# Aquatech 5-15 or Sponge Filter?



## MadameDesu (Feb 5, 2012)

I posted about this yesterday, but I got the Aquaculture 10gal kit for Christmas. Woo-hoo! 

But as most of us know, the kits aren't perfect and I'm left figuring out what to do with something called and Aquatech 5-15 Power Filter. I'm guessing that the word "power" doesn't mean good things for betta fins ...
So, I think I have two options here.

1) Use the power filter, replace the cartridge with an Aquaclear sponge, and baffle the heck outta it.

2) Get a sponge filter, preferably the Hydro Pro II and use it with my old Whisper 3i air pump.

I've been wanting to use sponge filters when I get new fish and I'll have to decide which way I want to do it. My only reservation deals with the mechanical filtration. Once upon a time, I replaced my Whisper 3i's cartridge with an Aquaclear sponge and the water got really gross really fast. Maybe it was the wrong size. I dunno.

Anyways, out of the two options I'm considering, which do you all think is best?

Thanks in advance!


----------



## angelfish11788 (Dec 16, 2012)

IMO, id go with a sponge, but i like to fiddle to, so to save some cash id mess with the aquatech. I am not fan of them. but id still mess with it. though sponge filter are super cheap aswell, so IMO it is up in the air and i am no help, lol. though i dont like my aquatech so my boy has a sponge instead of that filter.


----------



## colorxmexravyne (May 8, 2012)

I used to have the same filter (Aqua Tech 5-15) but I ended up switching it out with an Aquaclear 20. The Aqua Tech was just too strong for my betta, no matter what I did to baffle it. What I didn't try is putting a pre-filter sponge in the intake. I didn't know that was an option back then. Also, I have a five gallon tank as opposed to a ten, so you might have better luck than I did. However, if nothing else works, I highly recommend the Aquaclear 20.


----------



## MadameDesu (Feb 5, 2012)

angelfish11788 said:


> IMO, id go with a sponge, but i like to fiddle to, so to save some cash id mess with the aquatech. I am not fan of them. but id still mess with it. though sponge filter are super cheap aswell, so IMO it is up in the air and i am no help, lol. though i dont like my aquatech so my boy has a sponge instead of that filter.

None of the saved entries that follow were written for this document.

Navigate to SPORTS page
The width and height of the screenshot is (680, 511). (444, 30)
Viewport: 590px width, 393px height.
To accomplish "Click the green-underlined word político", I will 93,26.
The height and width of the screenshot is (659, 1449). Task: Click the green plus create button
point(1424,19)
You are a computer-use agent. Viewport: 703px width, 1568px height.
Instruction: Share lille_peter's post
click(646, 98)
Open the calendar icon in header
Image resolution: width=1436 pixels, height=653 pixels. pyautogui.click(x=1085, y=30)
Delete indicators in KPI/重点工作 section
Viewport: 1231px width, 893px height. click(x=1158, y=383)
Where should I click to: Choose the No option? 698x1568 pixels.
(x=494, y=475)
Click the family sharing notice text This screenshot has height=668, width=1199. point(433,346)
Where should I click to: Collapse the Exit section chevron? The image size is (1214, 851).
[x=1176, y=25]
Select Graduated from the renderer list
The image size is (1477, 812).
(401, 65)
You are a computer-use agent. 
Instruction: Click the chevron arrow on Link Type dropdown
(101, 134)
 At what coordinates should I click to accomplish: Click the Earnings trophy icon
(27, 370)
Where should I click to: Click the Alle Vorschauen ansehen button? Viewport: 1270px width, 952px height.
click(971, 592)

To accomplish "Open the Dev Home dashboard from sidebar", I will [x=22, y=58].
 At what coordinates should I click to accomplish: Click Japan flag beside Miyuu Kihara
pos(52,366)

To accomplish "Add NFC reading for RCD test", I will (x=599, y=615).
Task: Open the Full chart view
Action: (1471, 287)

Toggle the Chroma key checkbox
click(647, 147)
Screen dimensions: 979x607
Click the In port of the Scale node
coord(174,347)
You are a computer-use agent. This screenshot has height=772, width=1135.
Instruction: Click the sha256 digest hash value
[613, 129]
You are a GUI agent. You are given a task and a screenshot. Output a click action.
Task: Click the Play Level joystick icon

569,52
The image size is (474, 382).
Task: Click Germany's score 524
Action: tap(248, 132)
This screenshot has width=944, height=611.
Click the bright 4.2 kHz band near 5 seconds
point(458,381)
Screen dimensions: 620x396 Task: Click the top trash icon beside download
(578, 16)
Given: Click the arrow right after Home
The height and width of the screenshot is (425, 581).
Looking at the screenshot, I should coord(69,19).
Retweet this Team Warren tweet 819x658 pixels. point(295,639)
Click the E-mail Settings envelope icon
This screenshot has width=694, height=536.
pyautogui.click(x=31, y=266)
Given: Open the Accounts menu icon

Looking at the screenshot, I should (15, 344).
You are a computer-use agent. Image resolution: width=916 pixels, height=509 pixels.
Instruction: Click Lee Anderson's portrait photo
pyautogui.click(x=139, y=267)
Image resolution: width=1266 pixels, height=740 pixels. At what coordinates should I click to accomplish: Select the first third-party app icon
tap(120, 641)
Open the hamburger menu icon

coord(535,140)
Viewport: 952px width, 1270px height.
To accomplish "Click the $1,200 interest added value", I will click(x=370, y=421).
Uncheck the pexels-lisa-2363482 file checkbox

I'm all about saving money where I can, so that's why I was considering messing with it.

Does your sponge filter provide good mechanical filtration?


----------



## angelfish11788 (Dec 16, 2012)

MadameDesu said:


> I'm all about saving money where I can, so that's why I was considering messing with it.
> 
> Does your sponge filter provide good mechanical filtration?


 
I do 50% WC and an occasionly 25% weekly on my bettas. All of my bettas except 2 are on sponge filters with gang valves.if i messing with my 75 or 125(beside my betta disply) I will stir up the desired tank and give it a little more intake flow on the valve, It upsets my bettas but i only do it for a minute or 2 does great at picking up particles. so IMO it depends on flow. I am all for sponge filters.


----------



## MadameDesu (Feb 5, 2012)

What kind of air pump do you use in your tanks?


----------



## aemaki09 (Oct 23, 2012)

I'd go with the sponge filter. I absolutely love the ones I have. They are pretty cheap too. I think mine cost like $5


----------



## angelfish11788 (Dec 16, 2012)

MadameDesu said:


> What kind of air pump do you use in your tanks?


 
I run the fluval, think it is the 150-180 gallon one, I have a tetra deep 200 aswell, those things are damn near workhorses, closest thing to the best before going to a pond filter. to be honest, if you are running 2-3, i good 50-70 gallon petco or smart brand would be fine.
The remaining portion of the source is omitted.